Stored data entries:
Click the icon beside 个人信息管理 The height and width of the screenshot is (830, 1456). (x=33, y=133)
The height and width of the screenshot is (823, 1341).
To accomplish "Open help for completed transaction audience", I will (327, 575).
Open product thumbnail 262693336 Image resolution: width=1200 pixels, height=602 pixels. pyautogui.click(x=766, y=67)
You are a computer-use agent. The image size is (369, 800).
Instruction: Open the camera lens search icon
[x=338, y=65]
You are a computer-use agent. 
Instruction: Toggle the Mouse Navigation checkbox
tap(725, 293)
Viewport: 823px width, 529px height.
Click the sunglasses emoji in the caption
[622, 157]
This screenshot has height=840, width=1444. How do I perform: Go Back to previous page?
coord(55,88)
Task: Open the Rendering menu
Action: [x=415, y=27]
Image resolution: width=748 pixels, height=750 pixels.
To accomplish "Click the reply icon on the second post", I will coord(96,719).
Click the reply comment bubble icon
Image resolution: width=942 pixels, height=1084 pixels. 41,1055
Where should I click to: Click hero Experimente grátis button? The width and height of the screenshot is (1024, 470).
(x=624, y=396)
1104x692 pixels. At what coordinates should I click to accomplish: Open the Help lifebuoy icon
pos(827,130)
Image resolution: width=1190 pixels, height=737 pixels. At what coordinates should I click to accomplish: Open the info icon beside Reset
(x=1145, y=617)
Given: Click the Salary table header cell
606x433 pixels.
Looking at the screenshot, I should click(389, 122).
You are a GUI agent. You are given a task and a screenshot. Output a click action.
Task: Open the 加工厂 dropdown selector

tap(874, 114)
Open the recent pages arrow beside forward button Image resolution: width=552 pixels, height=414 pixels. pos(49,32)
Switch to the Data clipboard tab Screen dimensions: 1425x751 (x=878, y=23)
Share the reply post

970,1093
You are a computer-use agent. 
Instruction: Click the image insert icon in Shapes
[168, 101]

> _To do_: All that is needed is the line containing "Instruction: Click the" and each line after it to the end of the data above, set down exactly.

> _Problem solution_:
Instruction: Click the image insert icon in Shapes
[168, 101]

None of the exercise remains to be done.